**SHORT TASK 1**
According to the court decision, why did the plaintiff not appear for his General Municipal Law § 50-h hearing?
**SHORT TASK 2**
Name every prior case the court decision cites, leaving out the case's own caption.
**SHORT TASK 3**
Render this sentence from the court decision in Spanish: "No further action was taken by either party until the plaintiff commenced this action."

**SUPPLIED PASSAGE**
--- START ---

Daniel Zapata, Respondent,
v
County of Suffolk et al., Appellants.

—[*1]

In an action to recover damages for personal injuries, the defendants appeal from an order of the Supreme Court, Suffolk County (Burke, J.), dated February 21, 2003, which denied their motion to dismiss the complaint on the ground that the plaintiff failed to comply with General Municipal Law § 50-h.

Ordered that the order is reversed, on the law, with costs, the motion is granted, and the complaint dismissed.

The plaintiff did not appear for his scheduled General Municipal Law § 50-h hearing because he was incarcerated at a correctional facility upstate. In response to the plaintiff's inquiry, the County of Suffolk advised him that he was responsible for taking the necessary steps to arrange for his attendance at the municipal hearing in accordance with Civil Rights Law § 79. No further action was taken by either party until the plaintiff commenced this action.

A party who has failed to comply with General Municipal Law § 50-h is precluded from commencing an action against a municipality (see Patterson v Ford, 255 AD2d 373 [1998]; Heins v Board of Trustees of Inc. Vil. of Greenport, 237 AD2d 570 [1997]; Arcila v Incorporated Vil. of Freeport, 231 AD2d 660 [1996]). We disagree with the Supreme Court's conclusion that the plaintiff's incarceration constituted an exceptional circumstance excusing his failure to appear for the repeatedly adjourned hearing and that the municipal defendant was obligated to arrange for his attendance at the hearing (see Scalzo v County of Suffolk, 306 AD2d 397 [2003]; Civil Rights Law § 79).

We reject the plaintiff's contention that the appeal should be dismissed as untimely taken as there is no evidence as to when the order with notice of entry was allegedly served upon the defendants (see Deshler v East W. Renovators, 259 AD2d 351, 352 [1999]; Sandcham Realty Corp. v Taub, 299 AD2d 220, 221 [2002]). S. Miller, J.P., Krausman, Rivera and Covello, JJ., concur.

--- END ---

**RECORD SET**
--- START ---

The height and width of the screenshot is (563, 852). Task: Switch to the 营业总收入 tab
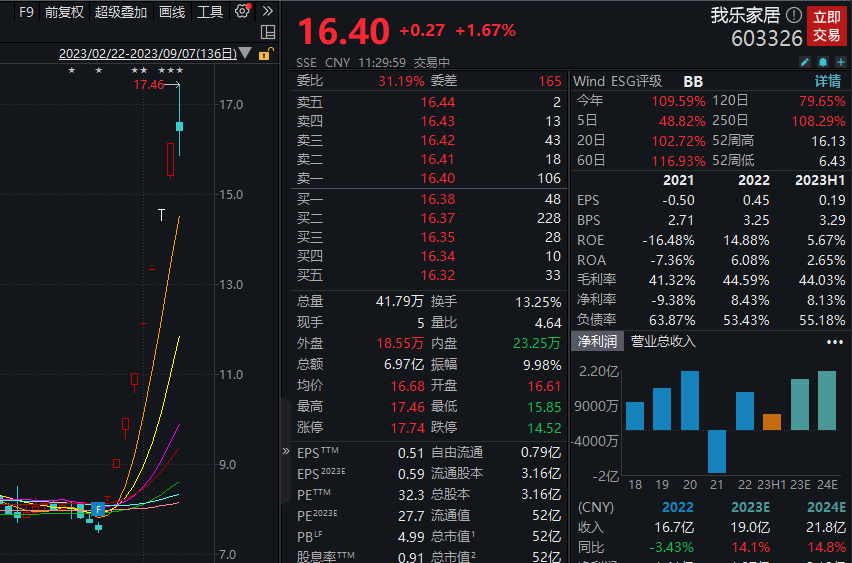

--- END ---
--- START ---

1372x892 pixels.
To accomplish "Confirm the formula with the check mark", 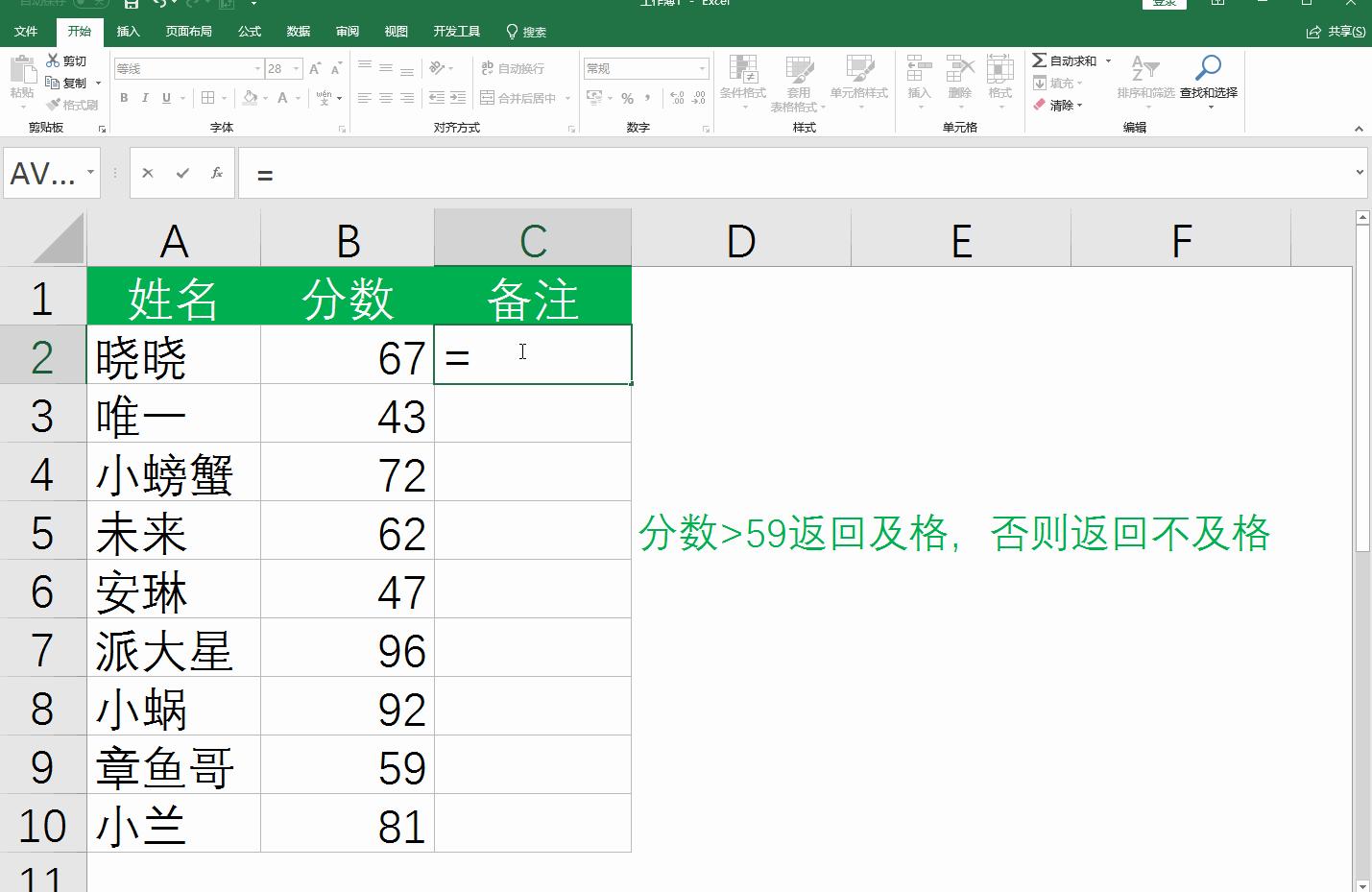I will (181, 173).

--- END ---

**EXPECTED OUTPUT 1**
He was incarcerated at a correctional facility upstate.

**EXPECTED OUTPUT 2**
Patterson v Ford
Heins v Board of Trustees of Inc. Vil. of Greenport
Arcila v Incorporated Vil. of Freeport
Scalzo v County of Suffolk
Deshler v East W. Renovators
Sandcham Realty Corp. v Taub

**EXPECTED OUTPUT 3**
Ninguna de las partes tomó otra medida hasta que el demandante inició esta acción.